Passage to read —
▼

News Release

What a moth's nose knows

Peer-Reviewed Publication

University of Utah

Neil Vickers, University of Utah and Moth

image: University of Utah biology professor Neil Vickers with an adult male H. Virescens. view more 

Credit: Paul Gabrielsen, University of Utah.

SALT LAKE CITY, Jan. 27, 2015 -- Moths sniff out others of their own species using specific pheromone blends. So if you transplant an antenna -- the nose, essentially -- from one species to another, which blend of pheromones does the moth respond to? The donor species', or the recipients'? The answer is neither.

Moths with transplanted antennae responded instead to a similar yet novel pheromone blend not naturally produced by either species, according to University of Utah research published online Jan. 27, 2016 in PLOS ONE. The result, says biology professor Neil Vickers, reveals how the brain depends on the senses to construct an impression of reality, and how changing the sensory hardware can cause the moths' brains to be fooled.

What moths smell

Moths' sense of smell drives most of their behaviors. Male moths find females through pheromones, and females locate the ideal place to lay their eggs by following plant odors. "What moths do," Vickers says, "is predicated on odors."

When the moths' eggs hatch, the larvae can inflict devastating damage to crops. Farmers looking to prevent moth damage may choose from a range of pest control measures beyond traditional pesticides. "Often those technologies involve odors," Vickers says.

Moth species develop their own highly specialized sensitivities to odorants and pheromone blends. For example, males of one species, Heliothis subflexa, may interpret the combination of odorants A, B and C as a signal that a female is nearby. Another species, Heliothis virescens, may get the same message from odorants A and E but would be repelled by odorant D, which is produced by H. subflexa. Each species develops receptors to pick up only the odorants that they're interested in, preventing the costly mistakes of misidentifying females.

▲

What you are asked to do — In the moth news release, what do female moths follow to find the ideal place to lay their eggs?

Information supplied —
▼

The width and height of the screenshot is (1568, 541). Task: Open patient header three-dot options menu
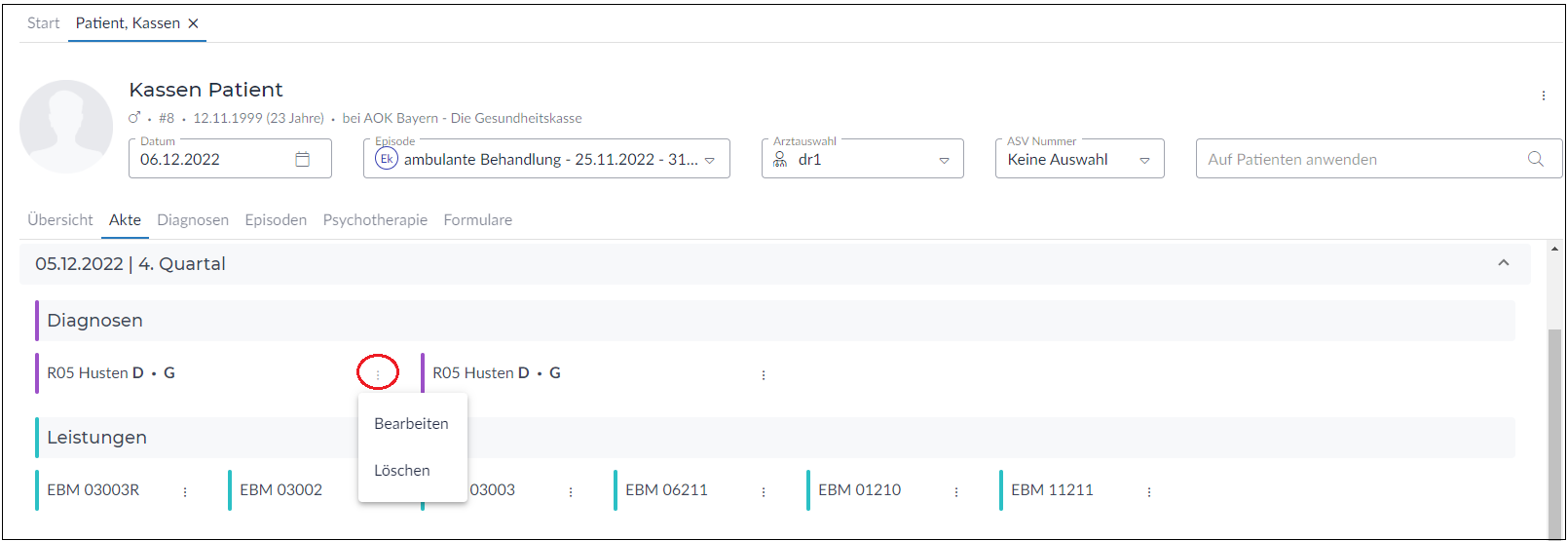point(1543,96)
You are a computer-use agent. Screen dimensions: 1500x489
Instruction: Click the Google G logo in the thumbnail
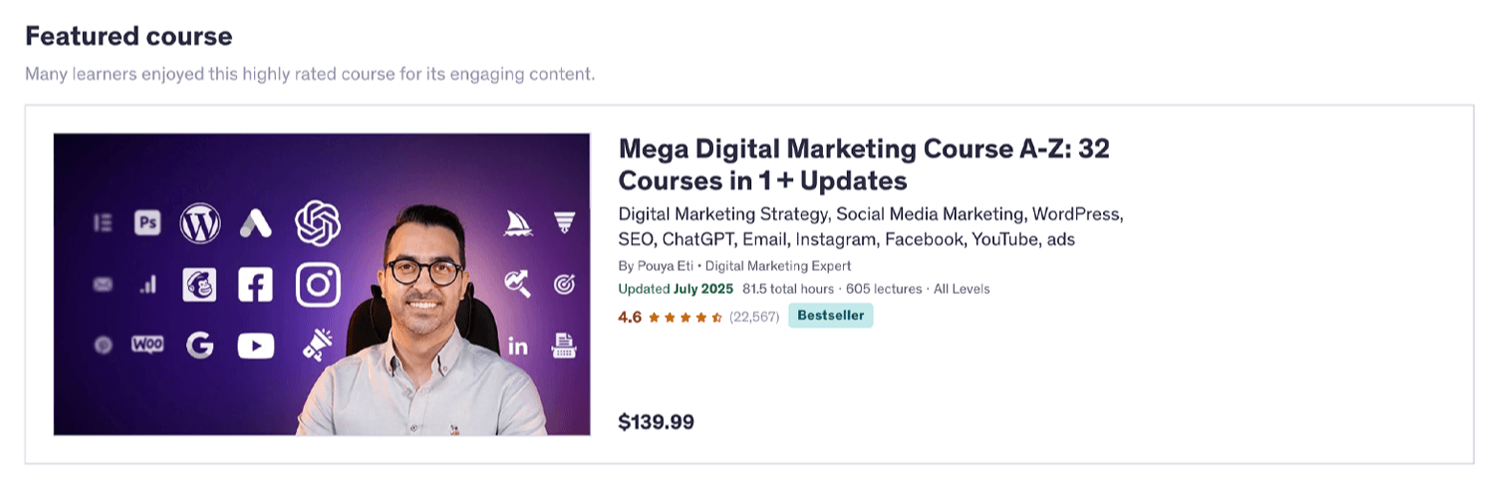click(200, 346)
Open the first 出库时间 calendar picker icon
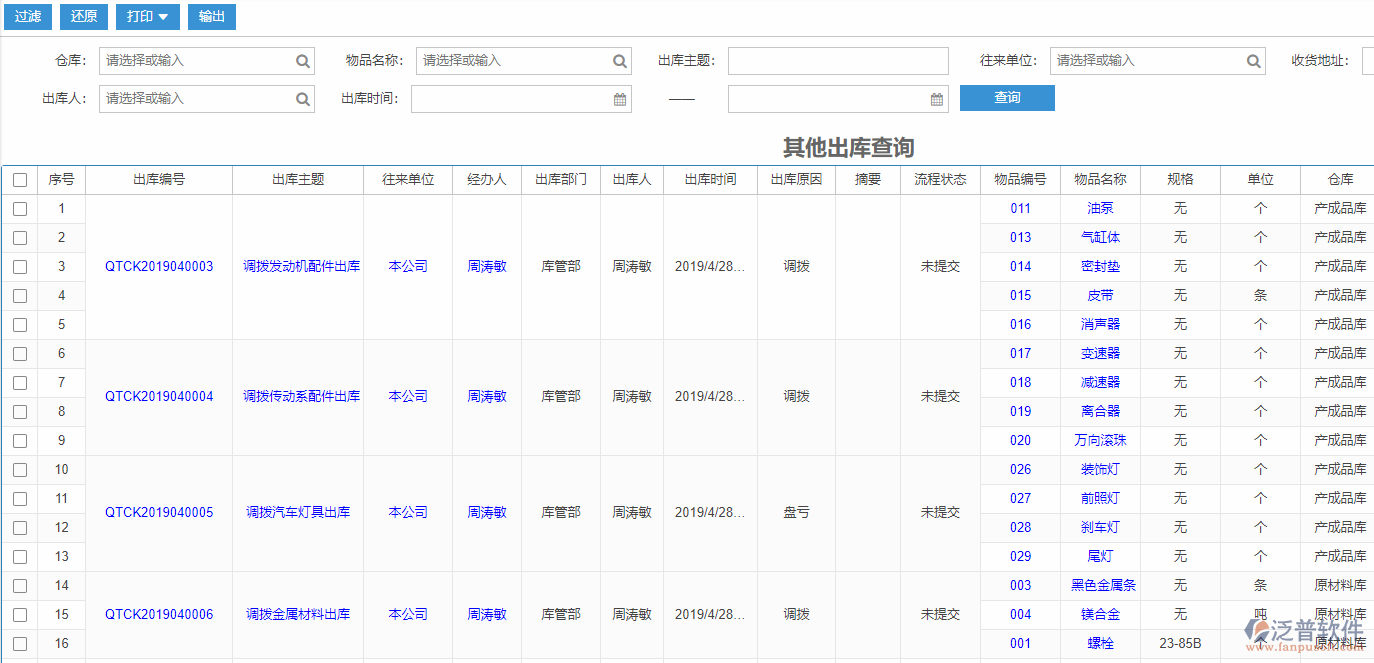 point(619,98)
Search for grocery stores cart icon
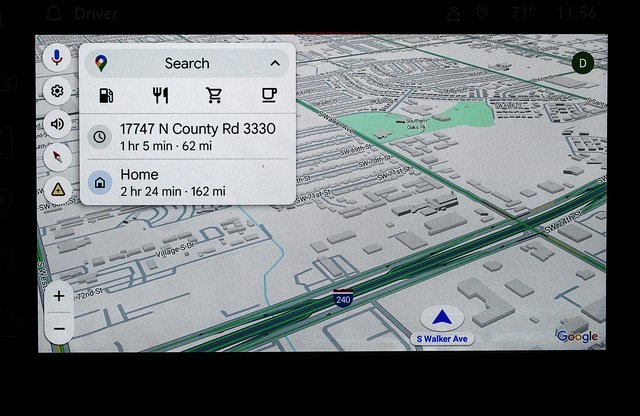Screen dimensions: 640x416 coord(214,96)
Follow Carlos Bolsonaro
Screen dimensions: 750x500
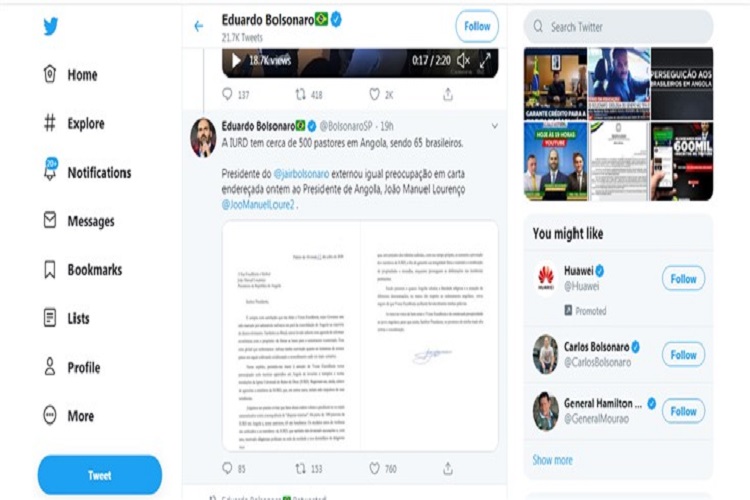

▲

Result of the task — Plant odors